If we compare this with the Hack computer architecture, its minimalism becomes clear. Modern CPUs have much more advanced capabilities. To summarize:

  • Branching: Modern CPUs have advanced branching capabilities, which allow them to make decisions and execute different code paths based on various conditions. This is a crucial feature that allows CPUs to handle complex, diverse tasks.
  • Multiple Cores: Modern CPUs typically have multiple processing cores, allowing them to execute multiple tasks or threads concurrently, improving overall performance. This became crucial in recent decades as Moore's Law started failing. And it goes much further than the original von-Neumann architecture.
  • Hierarchical and More Optimized Cache: As mentioned, modern CPUs have a hierarchical cache system (L1, L2, L3) with specialized instruction and data caches (the so-called Harvard architecture, again, different from the von-Neumann architecture), which helps to efficiently manage and distribute data between the cores and main memory.
  • Graphics Controller: Many modern CPUs integrate a graphics controller, which offloads some graphics processing tasks from the main CPU cores, improving overall system performance.
  • Larger Instruction Set and More Complex ALU/Control Unit: Modern CPUs have a much larger and more complex instruction set, as well as more advanced Arithmetic Logic Units (ALUs) and Control Units, allowing them to handle a wider range of operations and tasks.

Modern GPUs

Modern graphics are extremely data intensive (hence the PCI Express for greater bandwidth) and demand for parallel compute (hence vast amounts of cores a.k.a. "shader cores"). While there are many cores they all have comparatively simple instructions though. It follows the "Single Instruction, Multiple Data" (SIMD) paradigm. This is possible because there is a much more clear and repetitive pipeline for GPUs. After all, they were originally and are still primarily meant for graphics acceleration. Below, you can see an illustration of the graphics rendering pipeline (as summarized by this video).
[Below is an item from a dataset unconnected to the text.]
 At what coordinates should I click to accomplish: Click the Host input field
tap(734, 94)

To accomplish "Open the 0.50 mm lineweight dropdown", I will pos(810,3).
Schematic overview of a typical GPU's graphics rendering pipeline.

Note also, that GPUs have no need for registers.

GPUs are quite general these days but they are still primarily optimized to handle graphics. So while they can also run parallel physics or neural networks, a dedicated physics processing unit or dedicated AI accelerators are still outperforming GPUs by a lot. The reason we do not see much of this yet is the ecosystem NVIDIA has built around their graphics cards and monopolizes. Indeed, NVIDIA introduced a dedicated core to solve the computationally heavy task of ray-tracing a few years ago. It will take time to build the software, workflows, hardware, and various integrations etc. for AI accelerators to take over. It will take even longer for this to happen for physics processors given that there is no clearly communicated demand for it on the market right now.

Parallelism: SISD to MIMD

SIMD describes computers with multiple processing elements that perform the same operation on multiple data points simultaneously rather than "Single Instruction, Single Data" (SISD) as in the Hack computer we've built. Below is an illustration of the general idea layed out originally in Flynn's Taxonomy:

Flynn's Taxonomy of (parallel) processing with single or multiple data or instructions.

GPUs are SIMD. And where the original computer and CPU was clearly SISD, modern CPUs, especially those used for supercomputers, are now typically MIMD, so that various different applications with different data can run in parallel. Yet, the complexity of such an architecture only allows for a relatively low number of cores compared to SIMD. Hence, ultra-parellilsm is only really feasable with SIMD.